Also, the pantry was stocked with food, and the kitchen counter had wine, water bottles, paper plates and an open cigarette pack.
Gubler alleged in court papers that Earnheart and her associates have “repeatedly broken into and completely ransacked” Barnish’s two homes, taking jewelry, cash and other items. He also said that Earnheart’s deed and the 2008 will are forgeries.
The notaries issued affidavits saying they never signed or stamped the documents. Perry, who was on the deed, wrote that she hasn’t notarized any documents since she retired in 2009. Charlene Maganis supposedly notarized Barnish’s 2008 will under her maiden name, but the banker said in her affidavit that she was “never allowed” to notarize wills.
Maganis told the RJ that she was “shocked” to learn her name and stamp were used. She even went on Google to look up notary fraud as she had never heard of anything like this.
The Clark County recorder’s office makes sure deeds contain required information, but staff are not required to check the documents’ veracity, Assistant County Recorder Eugene Mendiola said.

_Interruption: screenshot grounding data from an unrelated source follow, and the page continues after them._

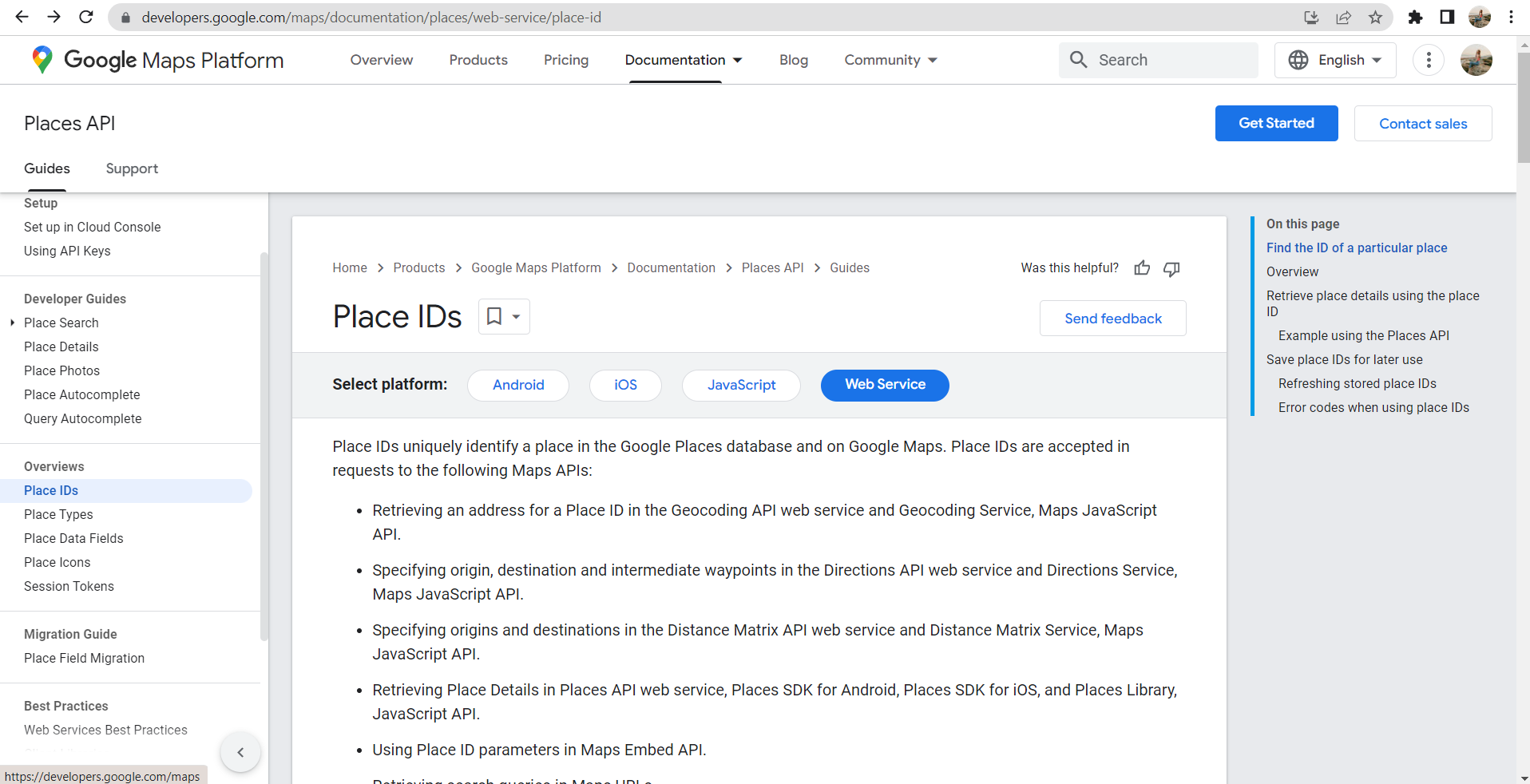Click the Send feedback button

click(1113, 319)
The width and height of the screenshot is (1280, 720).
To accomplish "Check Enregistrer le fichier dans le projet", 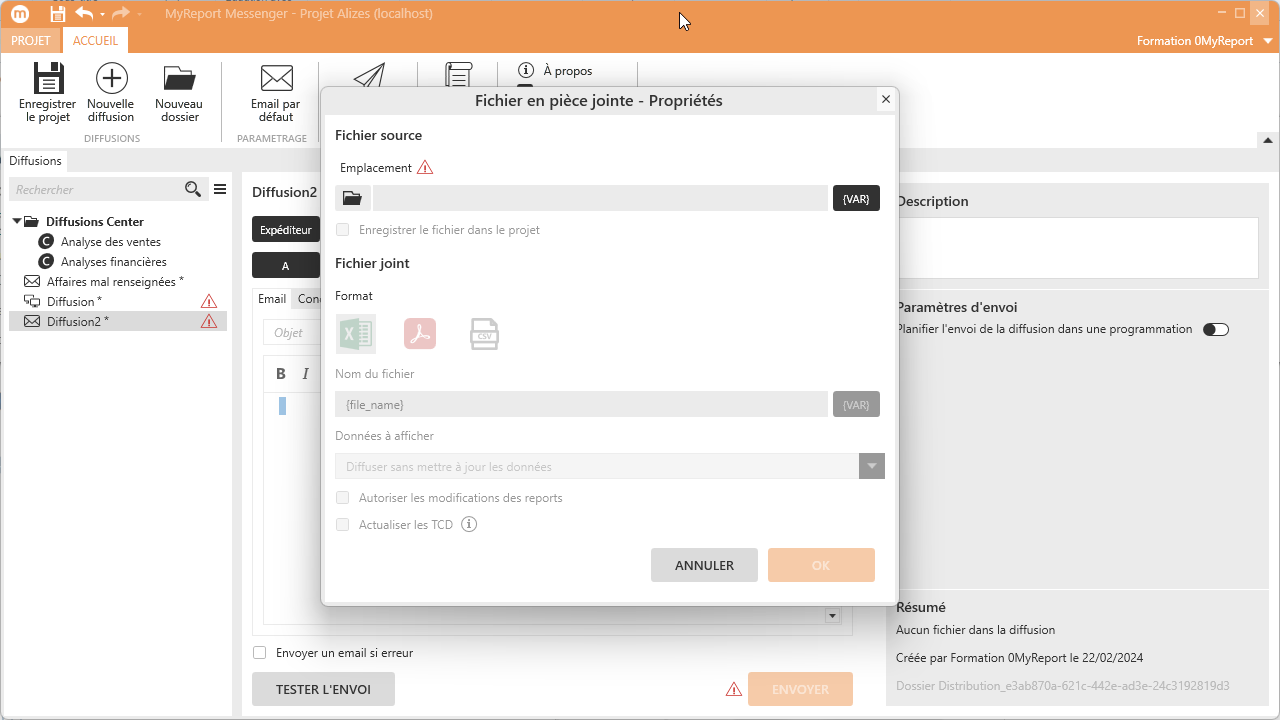I will click(343, 230).
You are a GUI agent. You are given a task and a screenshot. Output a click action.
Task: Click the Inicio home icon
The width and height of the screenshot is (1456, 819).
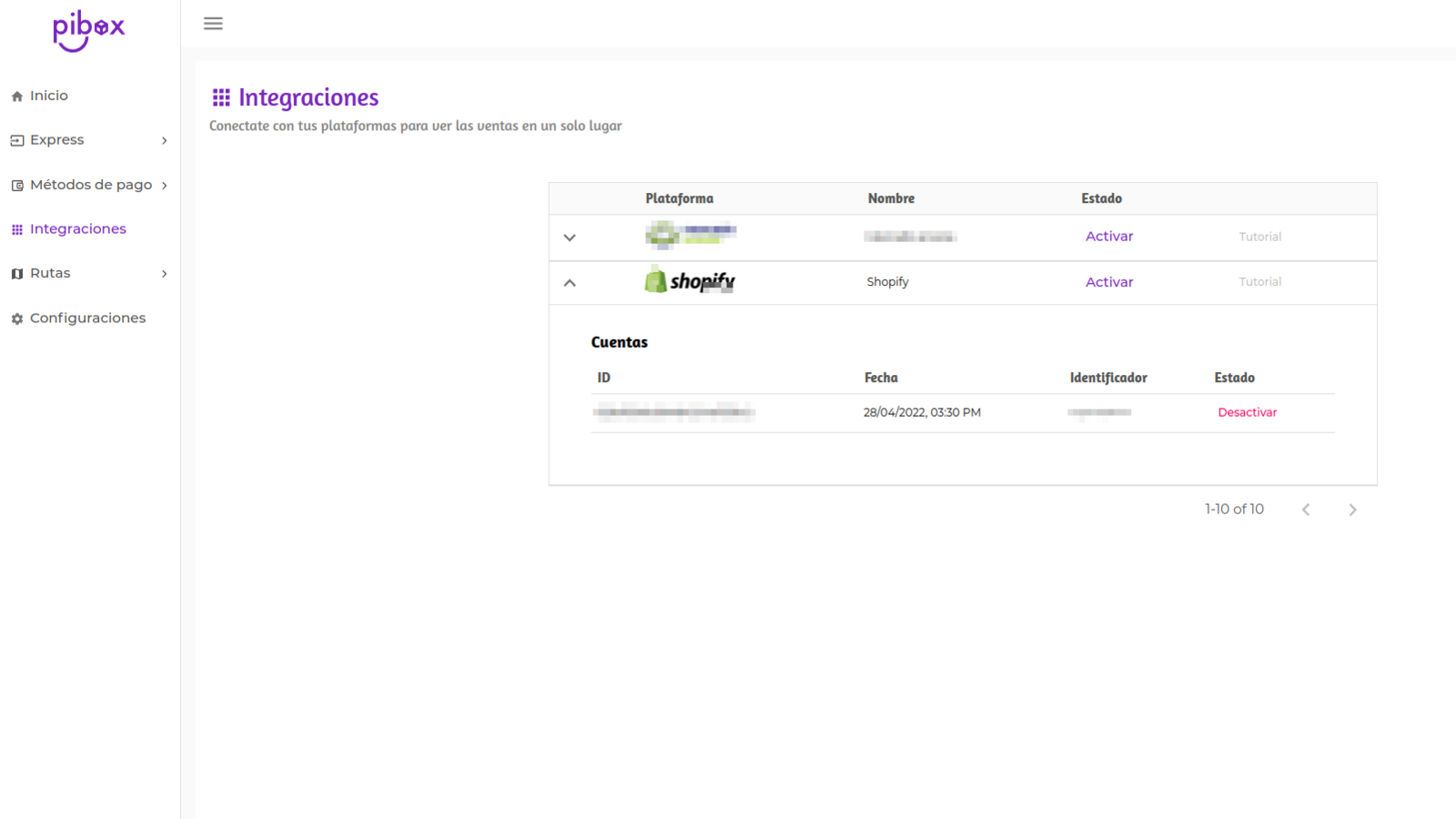(17, 96)
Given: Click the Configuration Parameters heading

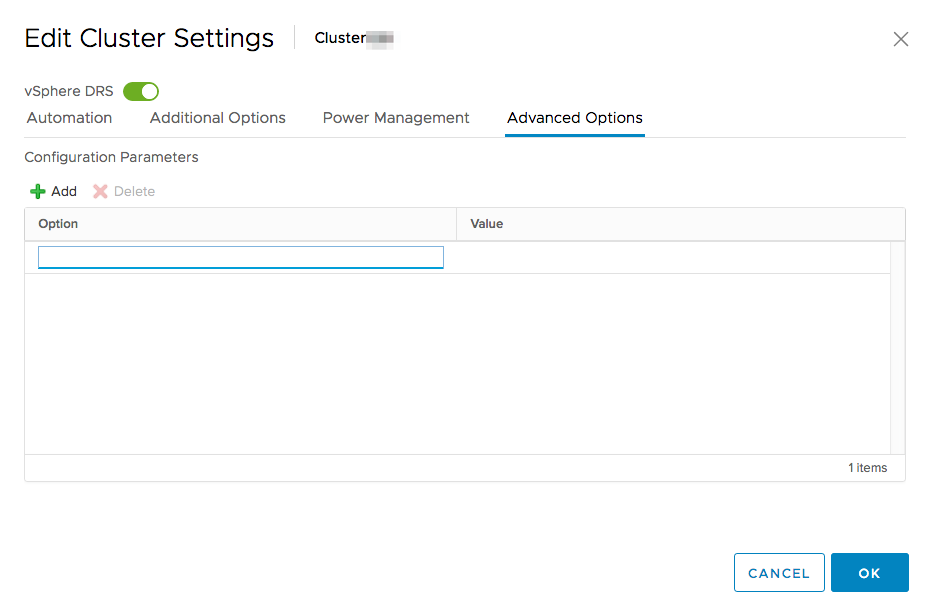Looking at the screenshot, I should 111,157.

The courts determine whether a filing is fraudulent or otherwise illegal, Recorder Debbie Conway said.
Her office records more than 3,000 filings a day. Filings that raise eyebrows can be sent to the DA’s office for review, and a few are sent every day, according to Mendiola.
‘Shaky questions’
After Earnheart filed the deed for the house, neighbors say they called the police about her. Metro received 13 disturbance-related service calls about 809 Palmhurst in December alone, said officer Aden OcampoGomez, a spokesman.
Earnheart’s probate case also went nowhere, stalling within weeks as Gubler’s moved ahead.
District Judge Vincent Ochoa signed an order Jan. 24 admitting Barnish’s 1978 will into probate and naming Gubler’s clients — Conner and William Barnish Jr., the son of Barnish’s former spouse — as administrators of the estate.
At a hearing almost a week earlier, Probate Commissioner Wesley Yamashita weighed in on Earnheart’s efforts.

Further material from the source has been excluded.